*Instructions for the task:* Put each non-blank line of the rows below into a Markdown table with the columns Nr and Line, numbering them in order, and leave the pictures out.

[Target pointing data]
%%

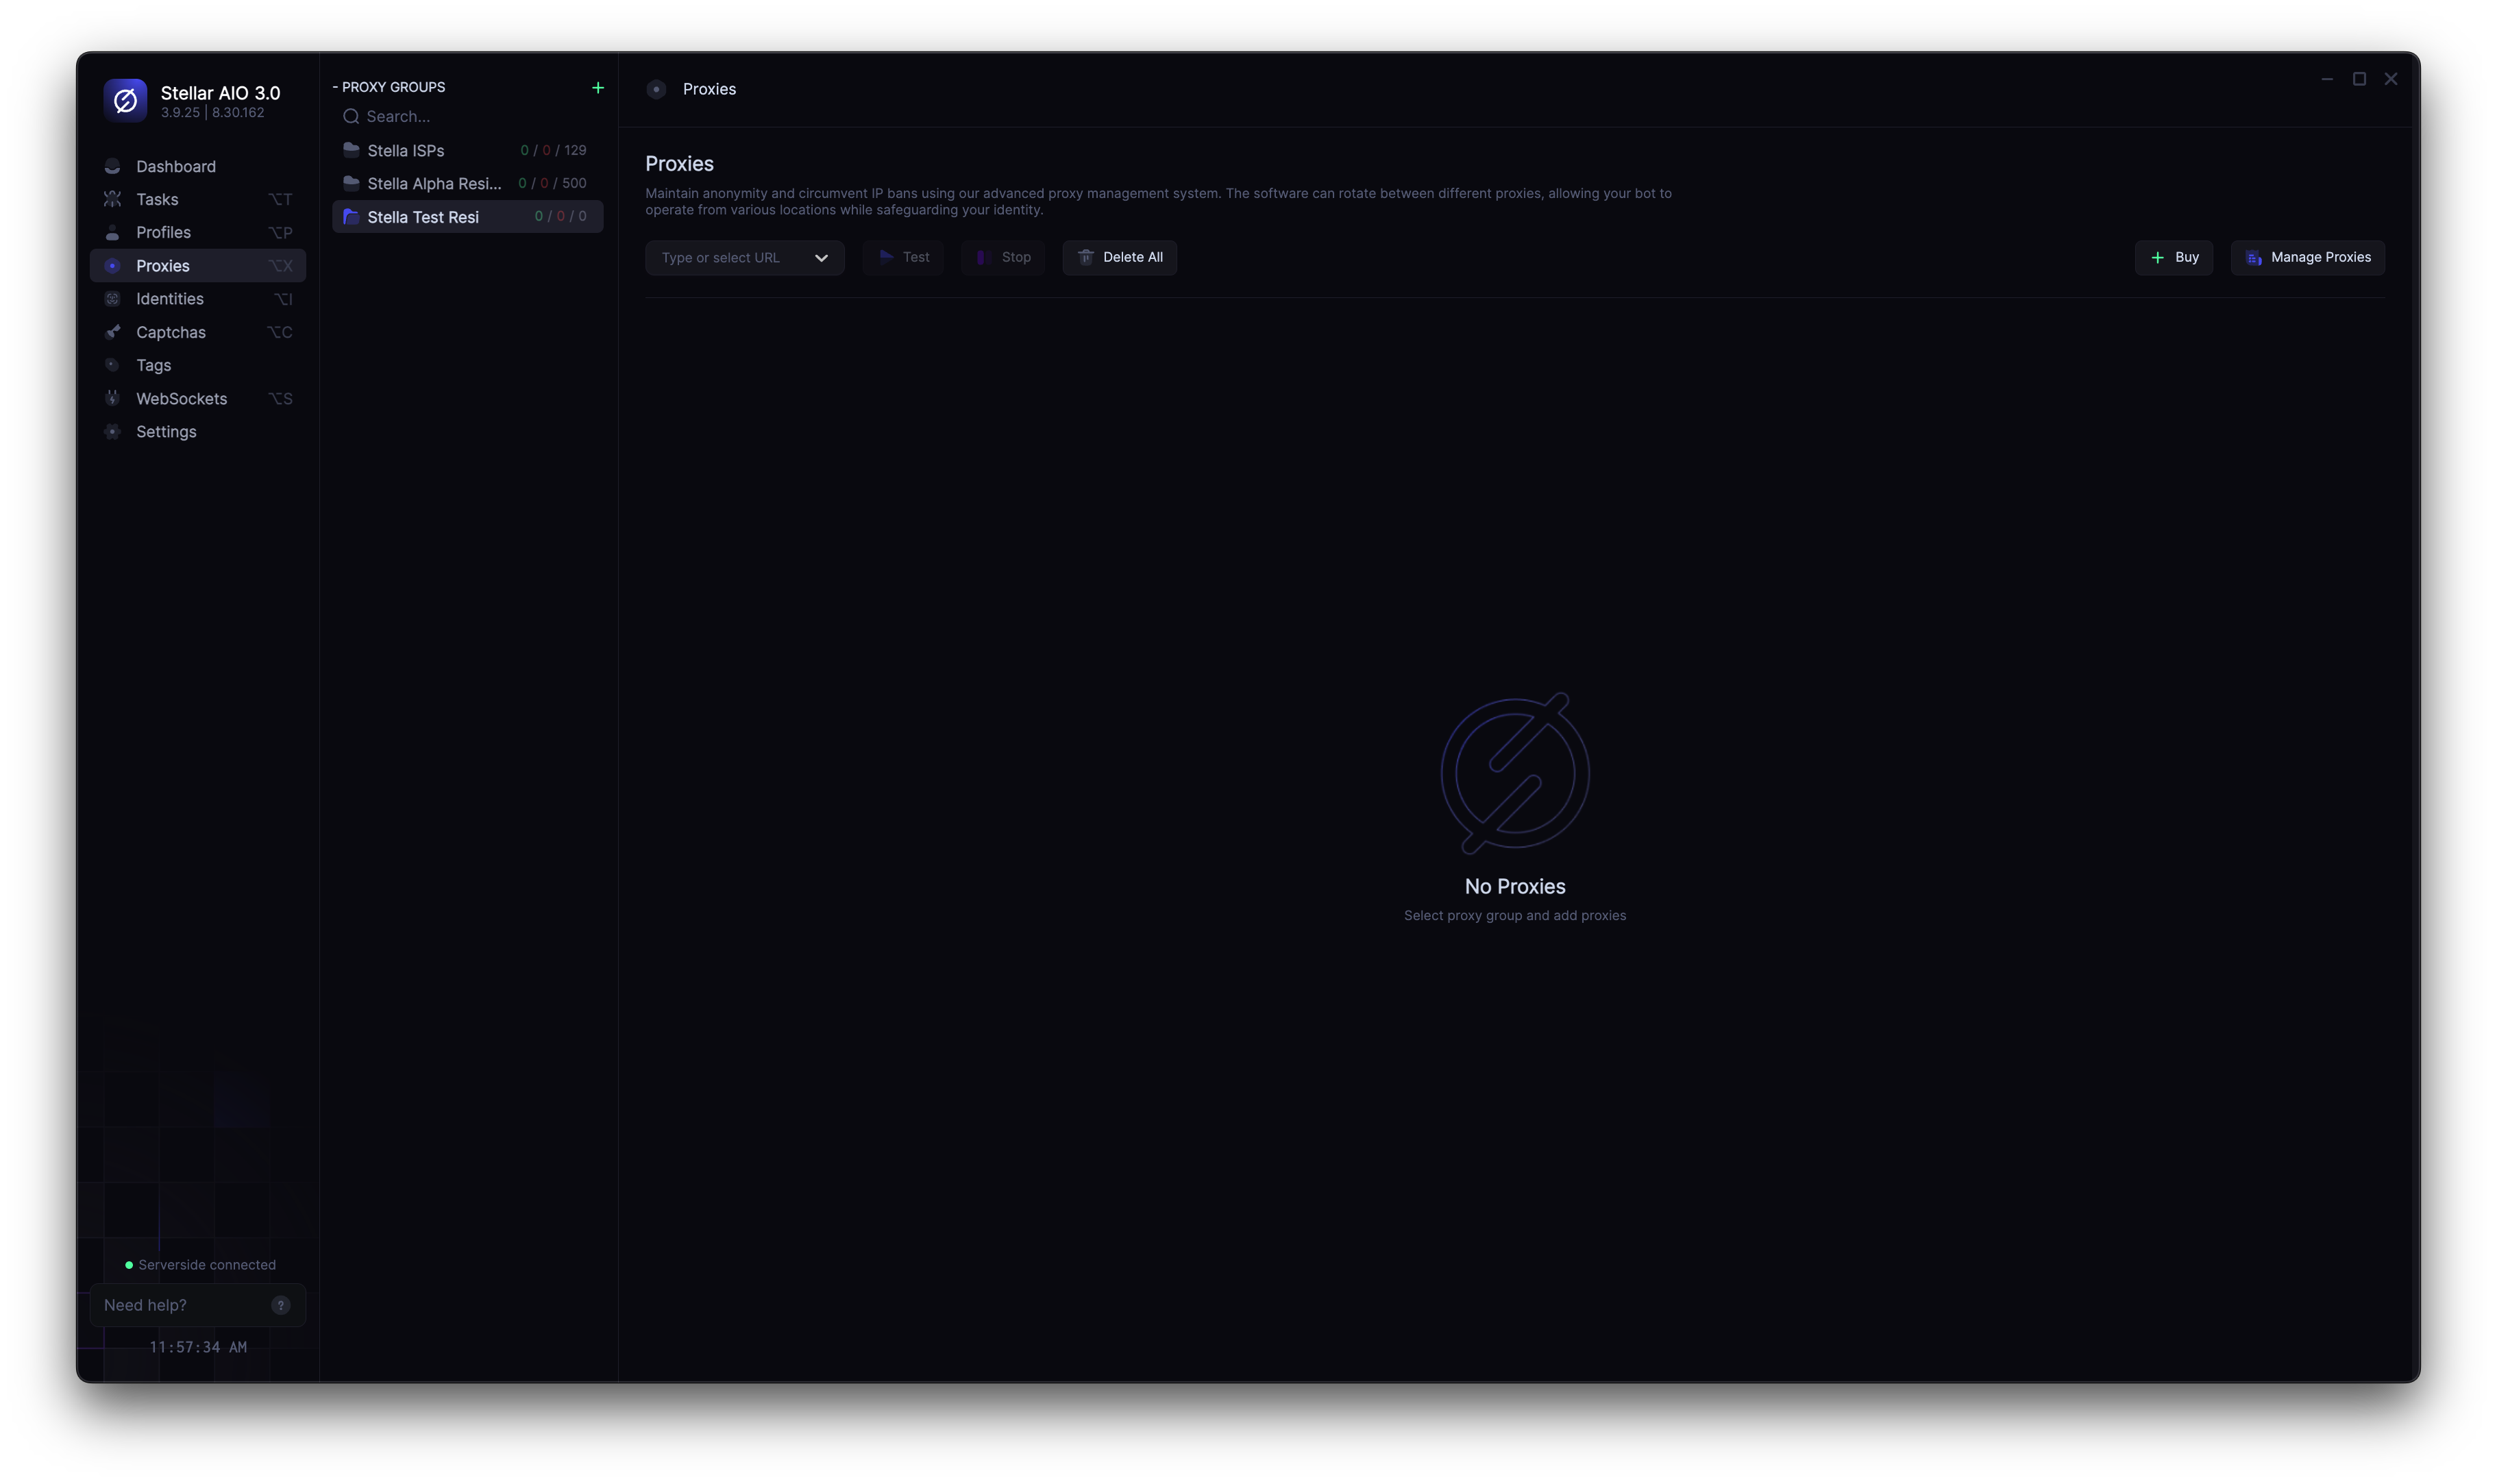Click the green plus to add proxy group
The width and height of the screenshot is (2497, 1484).
click(597, 88)
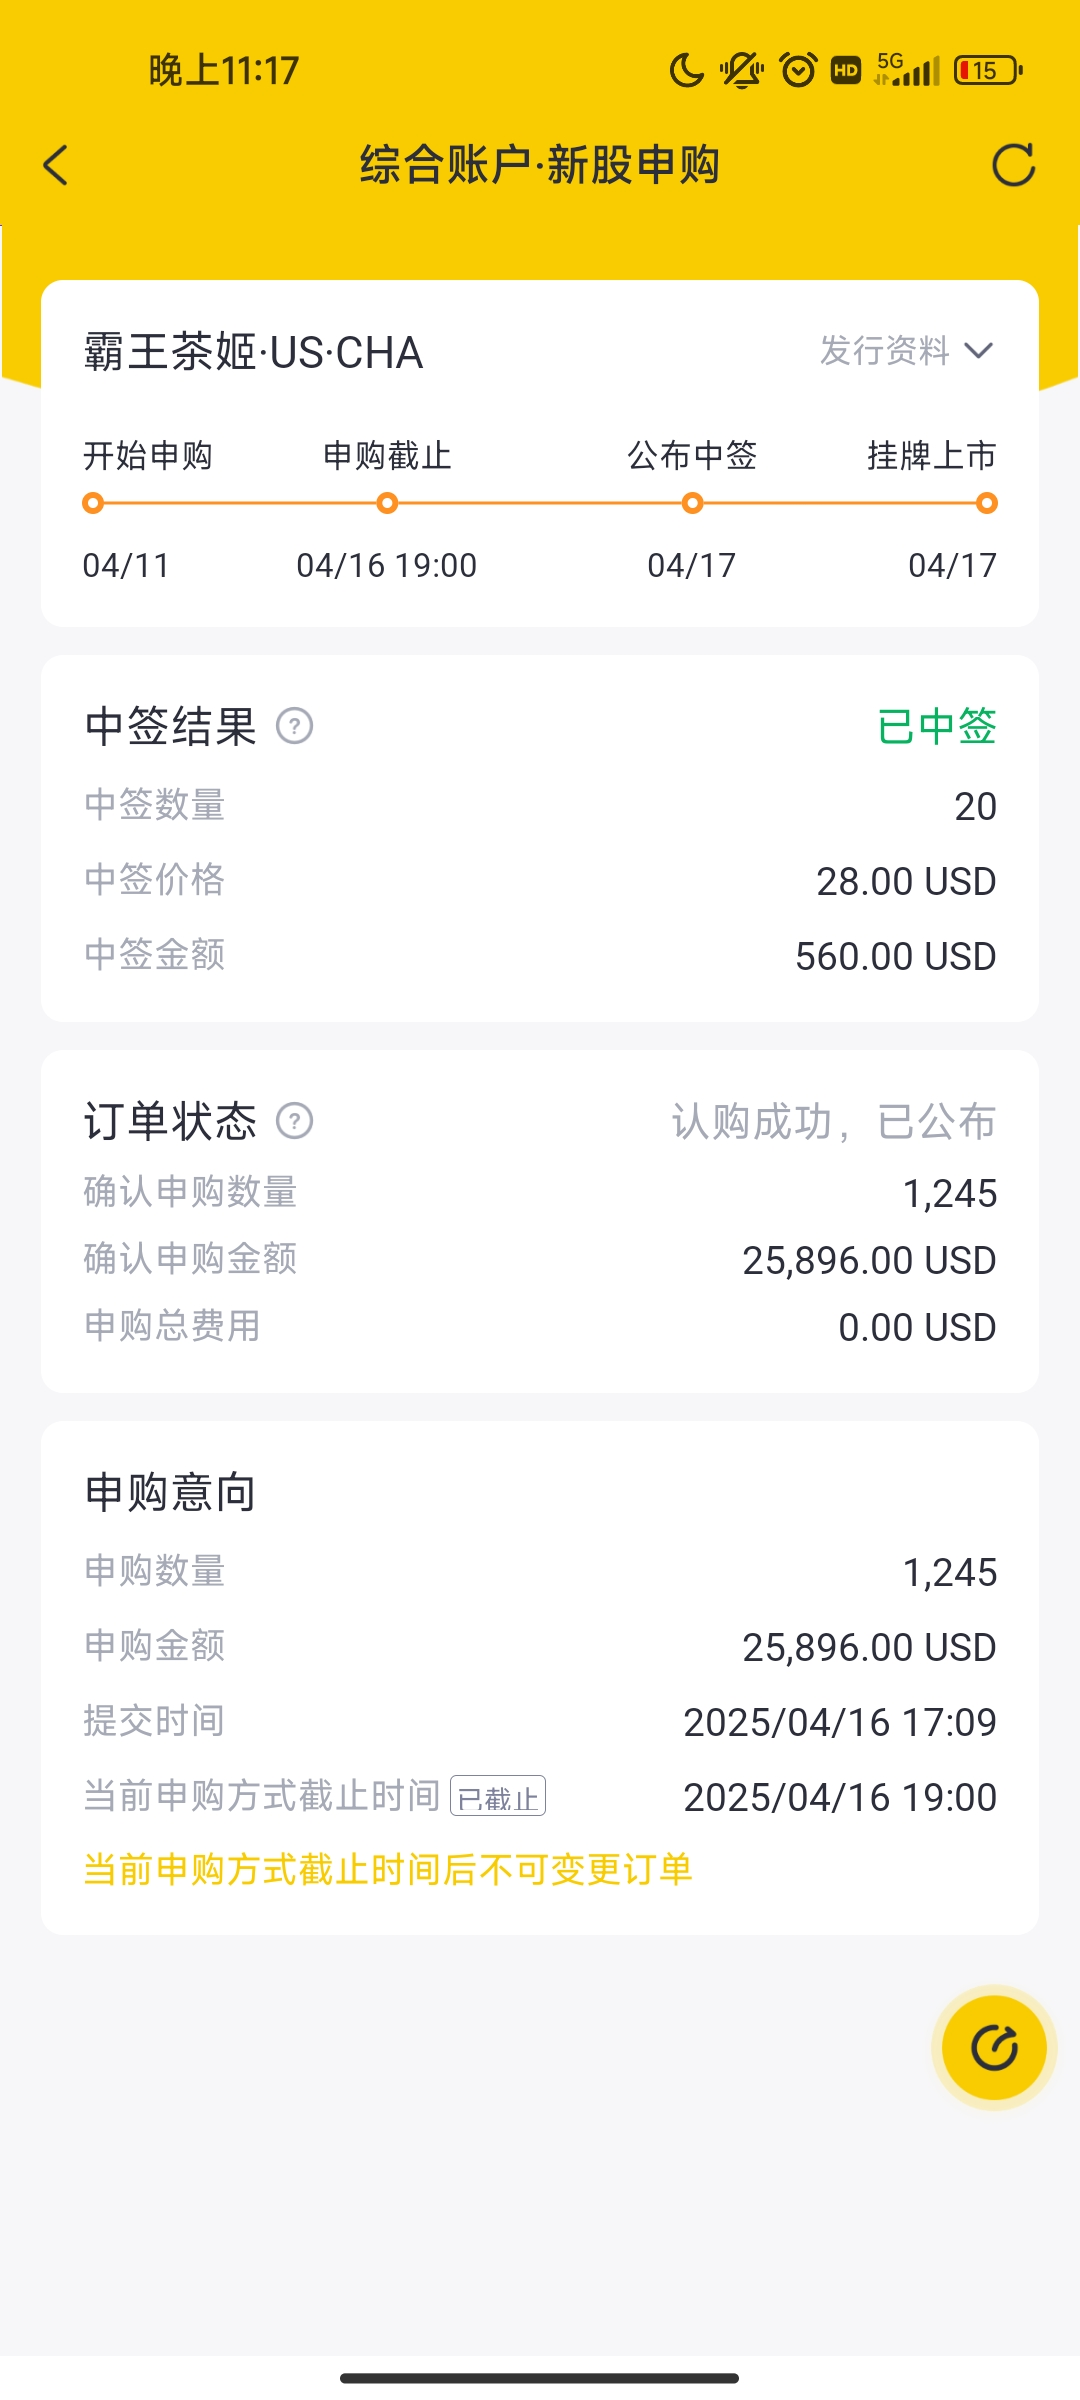Viewport: 1080px width, 2400px height.
Task: Tap the back arrow icon
Action: pyautogui.click(x=56, y=165)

%%

*Exercise solution:*
| Nr | Line |
|---|---|
| 1 | Click the green plus to add proxy group |
| 2 | The width and height of the screenshot is (2497, 1484). |
| 3 | click(597, 88) |
| 4 | Viewport: 1080px width, 2400px height. |
| 5 | Task: Tap the back arrow icon |
| 6 | Action: pyautogui.click(x=56, y=165) |